Wer einmal in Afghanistan war, der wird dieses Land nicht mehr vergessen können. Der Hindukusch wirkt, als ob er aus einem Gemälde der großen Meister direkt in die Wirklichkeit kopiert wurde. So groß, so gewaltig. Wie sich ein solcher Staat mit all seinen archaischen Strukturen, seinen Trennlinien, seinen ethnischen Verästelungen innerhalb kurzer Zeit von einer Gruppe bärtiger Islamisten einnehmen lässt, das wird wohl nur dann erklärbar, wenn man den Kontrast deutlich macht: Nicht die Taliban haben Afghanistan gewonnen - der Westen hat das Land verloren. Er hat sich unglaubwürdig gemacht, hat immer wieder jene Menschen enttäuscht, die auf ihn vertraut haben, bei ihm Schutz suchten.
Afghanistan ist Europa, war Amerika schlicht egal geworden. Nachdem dort nicht mehr die heldenhaften Geschichten vom Brunnenbohren und den fleißigen Mädchen in den Schulen gesponnen werden konnten, sondern die Erzählungen von schmutzigen Geschäften und aussichtslosen Deals handelten, verschwand der geplagte Staat von der Landkarte der öffentlichen Wahrnehmung. Die Afghanen seien jetzt selbst einmal dran mit dem Kämpfen, sagt US-Präsident Joe Biden. Es ist ein Satz, in dem so viel Zynismus steckt, dass er unerträglich ist.
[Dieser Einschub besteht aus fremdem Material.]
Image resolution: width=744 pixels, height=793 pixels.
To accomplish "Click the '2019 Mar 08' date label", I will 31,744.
Deutschland kann das Schicksal Afghanistans nicht egal sein
Es ist ein moralisches und politisches Versagen, das in seiner Dimension gar nicht groß genug eingeschätzt werden kann. Und das Problem wird für den Westen, oder was von ihm übrig blieb, mit dem Ende der Evakuierungsmaßnahme keinesfalls erledigt sein. Schon jetzt haben China und Russland damit begonnen, das Vakuum zu füllen. Beiden ist nicht an Menschenrechten oder Freiheiten für Frauen gelegen, sie suchen die Ausdehnung der eigenen Macht. Der Einfluss auf eine Region, die wie ein Pulverfass brodelt, wird immer geringer. Schon jetzt kann einem um die Zukunft Afghanistans nur bang sein.
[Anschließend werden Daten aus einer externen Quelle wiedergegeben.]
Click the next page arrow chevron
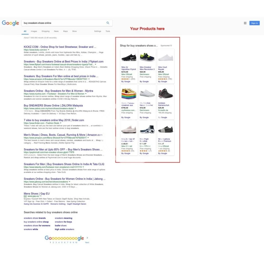The width and height of the screenshot is (264, 264). (x=87, y=238)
Dass uns die nicht egal sein darf, ja: kann, haben die vergangenen 20 Jahre eindrucksvoll bewiesen. Die Terrorgefahr begleitet Deutschland seit Jahren und ist nicht loszulösen von außen- und innenpolitischen Fehleinschätzungen. Die Flüchtlingskrise hat Politik und Gesellschaft so tief geprägt, dass das Mantra „2015 darf sich nicht wiederholen“ schon zum Vortäuschen von echtem Handeln ausreicht. Ob es eine gute Idee ist, mit einem Staat wie Pakistan, dem nachgesagt wird, den Terror zu finanzieren, einen Flüchtlingsdeal auszuhandeln, darf getrost bezweifelt werden.
Biden trifft die nächste Fehlentscheidung
Das schlimmste an der jetzigen Situation ist, dass sie wohl unumkehrbar ist. Weder die Nato noch die USA als Weltmacht werden wieder Truppen nach Afghanistan verlagern. Es wäre auch aussichtslos. Was, was in den vergangenen 20 Jahren nicht erreicht worden ist, sollte jetzt besser, erfolgreicher laufen? Der Ur-Fehler, diesen Krieg unter naiven Gesichtspunkten zu beginnen, lässt sich nicht mehr revidieren.
Es wäre nun die Verantwortung von Präsident Biden gewesen, den Druck auf die Taliban so zu erhöhen, dass zumindest der Rettungseinsatz über den 31. August hinaus laufen kann. Er hat es nicht getan. Einen wirklichen Trumpf hatte er ohnehin nicht in der Hand: Der Westen hätte den Taliban Geld bieten müssen, um sich ihre Kooperation zu erkaufen. Doch ohne die Amerikaner werden nun auch die anderen Staaten keine Chance mehr haben, Menschen zu helfen. Das aber ist die endgültige Bankrott-Erklärung. Biden mag sich damit herausreden, dass es Trump war, der den Abzug der Truppen eingeleitet hat. Nun aber ist er der starke Mann im Weißen Haus. Leider war von vornherein zu befürchten, dass er sich anders entscheidet. Es war die nächste Fehlentscheidung.